Se debe aclarar que el
Mal, en este libro, es un concepto que supera lo evidente (esa clásica senda
del demonio) en dirección a un canto a la libertad. Conlleva tanto la
introducción de nuevas ideas y conceptos revolucionarios (éticos, sociales) como
la ruptura de los convencionalismos. El hombre del Bien suele estar equiparado
a una persona sometida e ingenua, un cordero incapaz de apreciar el mundo en su
pluralidad y totalidad, en toda su contradicción. Esa ambivalencia será otra de
las recurrencias: el autor admite que se entrega al Mal porque sufre, y eso
aumenta a su vez el dolor y el ímpetu tanto de su insatisfacción como de verse
redimido y castigado.
“La adorada primavera despojada de su aroma.”
Descubriremos asimismo
la dicotomía en imágenes y símbolos, en el propio lenguaje. Se emplean unos versos
limpios, cuidados, de marcado carácter clásico, si bien introduciendo de forma
rebelde y muy hábil conceptos y palabras (incluso de otros idiomas) no aceptados
por la rígida tradición poética de la época. Cabe destacar su profundo valor
simbólico y dual. La mujer, por ejemplo, es retratada como tentación
voluptuosa, un fruto del infierno que impulsa al disfrute y despoja al hombre
de voluntad. Sin embargo, a la mañana siguiente, se eleva sobre las brasas frías
del placer como esa Venus etérea y clásica; una imagen indisociable tanto del pecado
como de la pureza. La descripción de los olores es otra de las recurrencias más
llamativas, no sólo como mero recurso estilístico, sino como elemento
trascendente, conectado con el mundo invisible y el alma de las cosas: todo
posee un aroma característico.

■ Conjunto de datos:
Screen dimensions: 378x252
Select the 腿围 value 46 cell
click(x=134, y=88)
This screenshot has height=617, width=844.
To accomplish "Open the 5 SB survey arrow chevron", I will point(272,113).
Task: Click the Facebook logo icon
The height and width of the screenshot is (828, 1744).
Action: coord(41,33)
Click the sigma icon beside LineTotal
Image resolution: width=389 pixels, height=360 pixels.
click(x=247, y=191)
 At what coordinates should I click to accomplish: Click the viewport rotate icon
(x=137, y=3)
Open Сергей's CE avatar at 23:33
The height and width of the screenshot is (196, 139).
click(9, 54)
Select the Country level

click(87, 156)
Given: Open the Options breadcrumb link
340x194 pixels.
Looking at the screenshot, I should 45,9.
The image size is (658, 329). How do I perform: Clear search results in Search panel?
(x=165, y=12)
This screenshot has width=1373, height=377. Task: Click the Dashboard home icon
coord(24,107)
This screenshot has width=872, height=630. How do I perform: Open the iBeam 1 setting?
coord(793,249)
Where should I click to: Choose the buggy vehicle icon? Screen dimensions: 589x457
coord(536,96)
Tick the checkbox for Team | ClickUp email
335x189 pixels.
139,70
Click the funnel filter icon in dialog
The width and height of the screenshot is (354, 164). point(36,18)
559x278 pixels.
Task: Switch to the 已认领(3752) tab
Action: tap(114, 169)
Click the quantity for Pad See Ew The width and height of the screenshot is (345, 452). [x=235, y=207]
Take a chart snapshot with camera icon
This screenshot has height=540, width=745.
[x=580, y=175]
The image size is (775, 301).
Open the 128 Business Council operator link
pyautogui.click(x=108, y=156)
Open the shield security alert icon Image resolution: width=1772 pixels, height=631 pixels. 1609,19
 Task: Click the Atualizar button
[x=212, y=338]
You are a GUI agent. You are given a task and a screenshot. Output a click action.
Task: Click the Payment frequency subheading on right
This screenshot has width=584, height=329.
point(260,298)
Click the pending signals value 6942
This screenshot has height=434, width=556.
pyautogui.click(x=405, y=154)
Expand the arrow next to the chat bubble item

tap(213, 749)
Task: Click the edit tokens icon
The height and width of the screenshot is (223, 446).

■ Tareas a realizar:
a – Responde estas preguntas con lo que dice el texto sobre el Mal en el libro:
(i) ¿Con qué se suele equiparar al hombre del Bien?
(ii) ¿Cómo son los versos que se emplean?
(iii) Según la última oración, ¿qué posee todo?
b – Sigue escribiendo el texto sobre el Mal en el libro a partir de su última oración.

■ Tus respuestas:
a –
(i) Con una persona sometida e ingenua, un cordero incapaz de apreciar el mundo en su pluralidad y totalidad.
(ii) Limpios, cuidados y de marcado carácter clásico.
(iii) Un aroma característico.

b –
Se combina, por tanto,
una poesía accesible, en que la inspiración y el éxtasis (en ocasiones de
carácter casi místico) nacen de lo cotidiano, de lo miserable y lo subversivo
(de lo más humano). Reflejan una trascendencia, una epifanía de la Verdad que
no es sino el destino último del acto poético (también de la Muerte): poner fin
al sufrimiento. En estos poemas, aquello descastado y relegado a vivir
escondido del ojo del convencionalismo representa lo único con poder suficiente
para conmover al creador, equiparándose con la Belleza: la flor;
personificación tanto de la esencia más selecta de los elementos como alegoría
de que el Mal, aunque condenable y producto del sufrimiento, también puede ser
cantado.
“¡La muerte nos consuela, ay, y nos hace vivir!”
En definitiva, se trata
de un texto muy moral, pero de una ética renovadora. Propone, desde el dolor,
una necesaria transformación en los preceptos tanto de la sociedad como de los
convencionalismos y la vanidad que la acompañan (y perviven hasta nuestros días
de crisis profunda). Una obra revolucionaria, cercana, de plena actualidad. Ha
plantado semillas que siguen floreciendo (el realismo sucio, Bukowski, el
malditismo) después de dos siglos, alimentadas por el abono del alma humana
cuando toca fondo.
La
voz de Charles Baudelaire habla no a los sentimientos, sino a algo profundo y
telúrico que subyace en nuestro interior. Su lírica te envuelve, produce un
deseo de continuar con el texto para volver a sus páginas una vez terminado, inspirando
diferentes lecturas en cada etapa de la vida. Ningún lector debería privarse de
esta obra, ¡aunque jamás haya leído poesía!